▶ _Textauszug_
Rituale und Wiederholungen in der Pädagogik
(Teil II)
von Karin Pfeiffer

(Teil I: siehe hier)

Jede Beschränkung der körperlichen Sinne ist auch eine Beschränkung der Welterkenntnis. Helen Keller war einer schweren Erkrankung im frühen Kindesalter zufolge blind und taub geworden. Im Dunkel des Nichtsehens, im Schweigen des Nichthörens blieb ihr hauptsächlich der Tast- und Gleichgewichtssinn. Das Mitleid raubte den Eltern die Kraft, dem Kind pädagogische Grenzen zu weisen. Allzugroße Nachgiebigkeit aber ist nicht Liebe, sondern Ausdruck von Führungsschwäche. Was als freundliches Entgegenkommen gemeint ist, erzeugt das Gegenteil des Erwarteten. Die Nachteile der Inkonsequenz zeigten sich in der Familie Keller auf drastische Weise und störten nachhaltig den Familienfrieden. Helen war kein böses Kind — sie war lediglich verzweifelt. Das Mädchen konnte in den willkürlich schwankenden Handlungen der Erwachsenen kein Muster entdecken: Muster zeigen sich in rhythmisch wiederkehrenden Ereignissen und Motiven. Motive bestehen aus geschlossenen Einheiten mit deutlich wahrnehmbaren Grenzmarkierungen. Ein Mensch, dem sich kein Muster der Außenwelt zeigt, verfällt in Starre oder Panik und schließlich in Debilität oder Wahnsinn.

»Wenn ich mich auf eine gewisse Weise verhalte, erfolgt etwas Bestimmtes, das mir vertraut ist.«
Helen Keller hatte das Glück, daß die verzweifelten Eltern eine Erzieherin engagierten, die bereit war, die bitter notwenigen Grenzen zu setzen. Die ungewöhnliche Frau besaß den Mut, sich dem Toben des Kindes zu stellen. Sie ertrug Angriffe auf die eigene Person, hielt aus, was jeder Erwachsene aushalten muß, sobald er sich als »stellvertretende Grenzmarkierung der Welt« darbietet. Helens Erzieherin schreckte nicht davor zurück, das verzweifelt um sich schlagende Kind festzuhalten — ihm also dort physisch Halt zu gewähren, wo die übrigen Sinne versagten. In der verläßlichen Wiederholung gewisser Verhaltensweisen bildete sich nun für Helen eine Abfolge von erkennbaren Erlebnismustern heraus: »Wenn ich mich so und so verhalte, dann erfolgt dies und das.« Das macht Leben berechenbar. Ein Zeitgefühl bildet sich heraus: das verstandesmäßige Erfassen von Vergangenheit und Zukunft. Eine vernachlässigte Größe im Lernprozeß ist die Zeitdimension; und dies, obwohl sie eine wesentliche Konstante bildet. Lernen ist ein Prozeß.

▶ _Aufgabenziel_
Setze den Text über Rituale und Wiederholungen in der Pädagogik im selben Stil fort und beginne direkt nach dem Satz »Lernen ist ein Prozeß.«

▶ _Einträge_

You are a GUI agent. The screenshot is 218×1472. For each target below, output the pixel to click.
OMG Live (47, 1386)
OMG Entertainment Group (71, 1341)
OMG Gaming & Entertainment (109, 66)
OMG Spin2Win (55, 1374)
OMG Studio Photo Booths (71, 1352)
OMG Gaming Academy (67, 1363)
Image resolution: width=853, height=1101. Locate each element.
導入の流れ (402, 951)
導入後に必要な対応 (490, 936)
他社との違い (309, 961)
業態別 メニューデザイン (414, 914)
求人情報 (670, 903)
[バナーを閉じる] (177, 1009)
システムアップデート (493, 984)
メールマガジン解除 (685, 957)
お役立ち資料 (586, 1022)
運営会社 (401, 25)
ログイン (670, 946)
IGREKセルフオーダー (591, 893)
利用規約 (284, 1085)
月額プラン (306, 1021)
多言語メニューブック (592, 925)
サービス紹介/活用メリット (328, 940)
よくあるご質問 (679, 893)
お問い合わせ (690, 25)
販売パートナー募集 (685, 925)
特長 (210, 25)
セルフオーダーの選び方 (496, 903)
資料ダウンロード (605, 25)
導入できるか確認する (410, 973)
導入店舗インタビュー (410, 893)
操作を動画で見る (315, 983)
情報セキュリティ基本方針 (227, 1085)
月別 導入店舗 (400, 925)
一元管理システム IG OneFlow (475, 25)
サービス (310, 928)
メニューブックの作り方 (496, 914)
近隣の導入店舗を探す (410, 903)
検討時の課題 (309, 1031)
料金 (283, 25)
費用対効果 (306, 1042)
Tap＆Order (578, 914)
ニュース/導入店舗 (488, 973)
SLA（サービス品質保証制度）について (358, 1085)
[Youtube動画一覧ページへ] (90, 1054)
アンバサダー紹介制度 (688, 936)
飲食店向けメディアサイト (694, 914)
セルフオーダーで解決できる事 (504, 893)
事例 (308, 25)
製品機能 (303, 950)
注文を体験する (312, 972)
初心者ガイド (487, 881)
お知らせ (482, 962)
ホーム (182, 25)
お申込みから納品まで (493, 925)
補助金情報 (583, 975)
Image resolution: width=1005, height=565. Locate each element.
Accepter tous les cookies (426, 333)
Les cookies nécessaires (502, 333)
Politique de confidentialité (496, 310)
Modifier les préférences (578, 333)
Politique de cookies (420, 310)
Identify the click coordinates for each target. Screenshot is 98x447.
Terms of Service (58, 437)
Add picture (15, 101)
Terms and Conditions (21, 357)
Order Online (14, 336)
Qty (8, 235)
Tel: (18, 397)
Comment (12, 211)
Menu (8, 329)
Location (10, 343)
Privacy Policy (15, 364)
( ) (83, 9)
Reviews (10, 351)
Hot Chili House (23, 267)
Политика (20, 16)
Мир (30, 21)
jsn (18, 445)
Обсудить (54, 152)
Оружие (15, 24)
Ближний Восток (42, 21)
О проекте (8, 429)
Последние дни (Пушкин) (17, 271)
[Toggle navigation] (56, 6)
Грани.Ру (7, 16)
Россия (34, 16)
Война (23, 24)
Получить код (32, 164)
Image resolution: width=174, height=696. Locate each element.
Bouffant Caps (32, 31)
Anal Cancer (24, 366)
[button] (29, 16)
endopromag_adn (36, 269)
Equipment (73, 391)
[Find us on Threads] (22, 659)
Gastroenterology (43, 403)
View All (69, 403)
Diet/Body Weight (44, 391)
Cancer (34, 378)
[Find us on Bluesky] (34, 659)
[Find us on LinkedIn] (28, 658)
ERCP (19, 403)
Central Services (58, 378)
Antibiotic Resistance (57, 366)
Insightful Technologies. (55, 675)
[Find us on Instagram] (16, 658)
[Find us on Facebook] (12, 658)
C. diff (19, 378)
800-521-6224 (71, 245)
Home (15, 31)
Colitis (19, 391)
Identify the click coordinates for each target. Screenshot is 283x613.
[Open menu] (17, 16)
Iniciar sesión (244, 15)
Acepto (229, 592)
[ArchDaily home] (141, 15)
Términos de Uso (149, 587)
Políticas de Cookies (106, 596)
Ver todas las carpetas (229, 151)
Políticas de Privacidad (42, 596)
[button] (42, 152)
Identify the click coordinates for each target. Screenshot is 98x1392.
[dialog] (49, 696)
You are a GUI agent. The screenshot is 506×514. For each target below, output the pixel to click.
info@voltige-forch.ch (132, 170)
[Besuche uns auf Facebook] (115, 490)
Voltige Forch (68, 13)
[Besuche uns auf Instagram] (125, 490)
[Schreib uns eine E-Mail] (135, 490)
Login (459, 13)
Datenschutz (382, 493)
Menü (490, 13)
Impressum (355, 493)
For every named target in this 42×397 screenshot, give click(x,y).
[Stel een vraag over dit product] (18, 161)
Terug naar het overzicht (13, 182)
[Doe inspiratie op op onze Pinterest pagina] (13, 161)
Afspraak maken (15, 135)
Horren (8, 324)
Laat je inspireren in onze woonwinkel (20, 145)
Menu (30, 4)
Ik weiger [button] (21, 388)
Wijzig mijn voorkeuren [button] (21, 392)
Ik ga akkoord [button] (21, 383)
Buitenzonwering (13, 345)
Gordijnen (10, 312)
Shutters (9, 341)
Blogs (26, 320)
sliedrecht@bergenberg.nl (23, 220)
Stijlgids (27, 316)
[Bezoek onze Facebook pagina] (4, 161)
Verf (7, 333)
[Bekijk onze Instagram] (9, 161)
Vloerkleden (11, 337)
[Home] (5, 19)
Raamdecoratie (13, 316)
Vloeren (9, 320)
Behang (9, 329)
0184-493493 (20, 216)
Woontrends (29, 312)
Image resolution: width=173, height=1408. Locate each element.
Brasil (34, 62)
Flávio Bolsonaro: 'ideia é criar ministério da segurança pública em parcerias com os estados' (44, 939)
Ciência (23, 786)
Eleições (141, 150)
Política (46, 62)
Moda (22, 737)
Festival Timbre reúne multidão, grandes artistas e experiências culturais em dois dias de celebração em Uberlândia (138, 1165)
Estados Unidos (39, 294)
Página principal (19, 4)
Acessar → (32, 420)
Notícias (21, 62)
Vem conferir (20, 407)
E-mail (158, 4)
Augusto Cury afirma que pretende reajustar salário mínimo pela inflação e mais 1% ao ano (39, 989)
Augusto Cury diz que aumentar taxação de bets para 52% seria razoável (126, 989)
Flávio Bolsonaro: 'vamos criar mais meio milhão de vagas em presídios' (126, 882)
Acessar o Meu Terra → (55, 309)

▶ _Endergebnis_
Erzieherverhalten, welches geduldig Grenzen setzt und Muster bildet, erfordert Geduld und Konsequenz. Allmählich zeigte sich bei Helen Erfolg, sie lernte zu »lauschen« — auf ihre Art hinzufühlen, dem Leben nachzuspüren, nachzusinnen. Noch besaß sie keine Worte, um in unserem Sinne zu »denken«. Doch die neugewonnene Sicherheit, die zunehmende Kontrolle über den eigenen Körper, sie äußerte sich in Form von Neugier: Helen war bereit, die Sprache der Menschen zu lernen. Die Dinge rings um sie herum erhielten Namen, das Abstraktionsvermögen wuchs. Aus der Dumpfheit des begriffsleeren Dahinvegetierens trat das Kind Helen allmählich in die Literalität des geschriebenen und gesprochenen Wortes ein. Die sich ständig wiederholenden Muster und die geduldige Einweisung durch die Lehrerin hatten ein Wunder vollbracht: der jähzornige Wildfang wandelte sich zu einer liebenswerten Persönlichkeit. Das war die Grundlage für alles Lernen. Helen brachte es bis zur vielbeachteten Schriftstellerin.

Was für Helen galt, gilt auch heute — für alle Kinder
Wenn hier auch von einem taubblinden Kind die Rede war, so kann doch das Muster des Lernens vollständig auf das gesunde Kind übertragen werden.
Kennenlernen und Wiedererkennen setzen die verläßliche Wiederholung derselben und ähnlichen Muster voraus. Diese Muster erzeugen das Gefühl, die Dinge unter Kontrolle zu haben, wodurch Sicherheit und Selbstbewußtsein wachsen. Ein Kind, das erlebt, wie das Erwartete tatsächlich eintritt, entwickelt Vertrauen ins Leben und Selbstsicherheit im Handeln. Selbständigkeit erwächst aus dem Vertrauen in die eigene Kraft. Jedes Lernen ist auf eine solche innere Haltung angewiesen. Am Schicksal Helens lernen wir, wie wichtig dabei die Rolle der Erwachsenen ist. Wir erkennen, daß Nichterziehung das Kind in größte Nöte stoßen kann und daß einfühlsame Erziehung dem Erwachsenen Opfer vorübergehend abverlangt.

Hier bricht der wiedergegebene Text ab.